Affrontée, elle aussi, aux défis de la société et à la demande des nouvelles générations, l’Eglise de Hongkong chercha à y répondre par la création de davantage de commissions. Cela apparaît clairement si l’on considère les cinquante dernières années. Dans les années cinquante, il n’y avait aucune commission dans le diocèse de Hongkong, si l’on excepte des services fonctionnels comme l’Association catholique pour la réinsertion ou l’Association catholique chinoise pour le bien-être social.

Il fallu attendre 1966 pour que l’Eglise de Hongkong crée la commission liturgique destinée à permettre la participation des croyants catholiques aux affaires de l’Eglise. Suivirent la commission pour l’Unité chrétienne et la commission de l’Education. Depuis, le nombre des commissions a augmenté sans cesse. En 1976, il y avait huit commissions. Leur nombre était de 14 en 1975 et de 23 en 1994 (7).

Au niveau paroissial, les conseils de laïcs furent introduits dans les années 1960. Dans la mouvance de ces conseils, furent créés de très nombreuses commissions. Cependant le curé de paroisse conservait la supervision des relations entre le conseil paroissial et les diverses commissions. Ainsi l’instauration de ce modèle aménage un lieu propice à l’expression des opinions de la population; mais le diocèse conserve l’autorité centrale et la direction.

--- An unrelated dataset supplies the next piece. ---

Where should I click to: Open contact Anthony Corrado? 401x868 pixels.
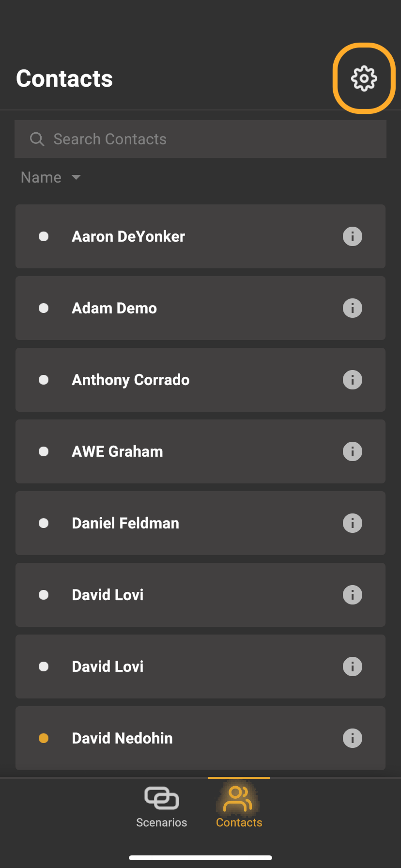coord(201,380)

Cependant l’instauration de ce modèle ne fut pas sans conséquences. D’abord, sa façon de fonctionner donnait une fausse impression au public. Ensuite, un fossé se créait entre l’autorité centrale du diocèse et les diverses commissions. Par exemple, dans leur effort pour régler les problèmes issus d’une société en transformation, les commissions se trouvaient souvent bien en avant de l’autorité diocésaine, qui pratiquait volontiers l’immobilisme. Le public, lui, avait la fausse impression que le diocèse manifestait véritablement un esprit d’avant-garde. En fait, il ne donnait aucune réponse adéquate aux problèmes soulevés. L’écart se creusait à l’intérieur de la réponse globale à la société. D’un côté, l’Eglise pouvait accéder à un large éventail d’opinions venant du monde extérieur. De l’autre, elle évitait de prendre l’initiative d’offrir une réponse, en laissant la responsabilité aux commissions. Il en est résulté une dichotomie entre la connaissance et l’action. La confusion s’est introduite dans l’esprit des fidèles, faute d’une direction claire.

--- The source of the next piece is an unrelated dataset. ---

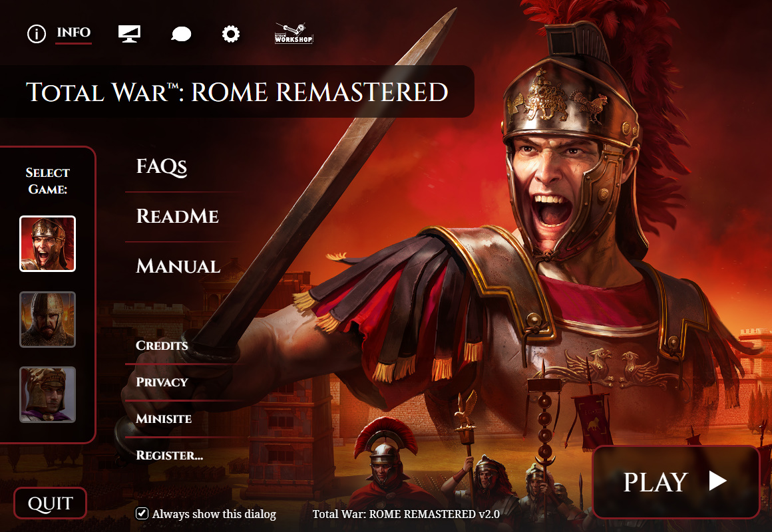Switch to the INFO tab label
Screen dimensions: 772x532
tap(73, 33)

Certains commentateurs ont souligné qu’en créant des commissions, l’Eglise de Hongkong n’a fait qu’imiter l’évolution suivie par l’Eglise universelle. Nous ne nions pas que la création de commissions avait pour motivation le désir de se mettre au diapason de l’Eglise universelle. Cependant, les commissions de l’Eglise universelle, y compris les commissions pontificales et les diverses commissions de la Conférence épiscopale jouissent d’une certaine représentativité et d’une certaine autorité. Elles peuvent se faire les porte-parole du Saint-Siège ou de la Conférence épiscopale. A Hongkong, les commissions sont coincées entre la base et l’autorité centrale et ne peuvent parler en leur nom. En fait, les règles du jeu sont très proches de celles utilisées par le gouvernement de Hongkong pour ses propres commissions.

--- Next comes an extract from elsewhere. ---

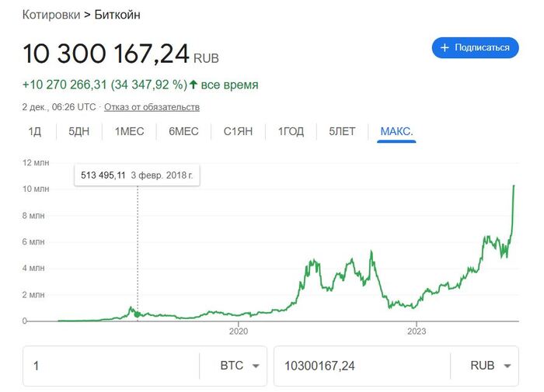Switch to the 5ДН range tab
The width and height of the screenshot is (544, 392).
pos(79,131)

La Chine en transformation à l’ordre du jour de L’Eglise

En 1988, l’Eglise de Hongkong entrait dans la troisième étape de son évolution. Le diocèse s’engageait dans l’élaboration d’un document consultatif, processus similaire à celui qui allait conduire à la rédaction de la loi fondamentale. Il faut dire que ce comité de rédaction au nombre de membres limité gardait un contact étroit avec l’autorité centrale. En même temps, il tentait une consultation de l’opinion générale et créait un groupe consultatif qui recouvrait un large éventail d’opinions divergentes (8). Le cheminement était tout à fait semblable à celui que suivait le Comité de rédaction de la Loi fondamentale et les groupes consultatifs travaillant avec lui. Cela nous montre la façon dont s’effectue le travail de l’Eglise de Hongkong. Elle obéit aux même règles du jeu que le gouvernement.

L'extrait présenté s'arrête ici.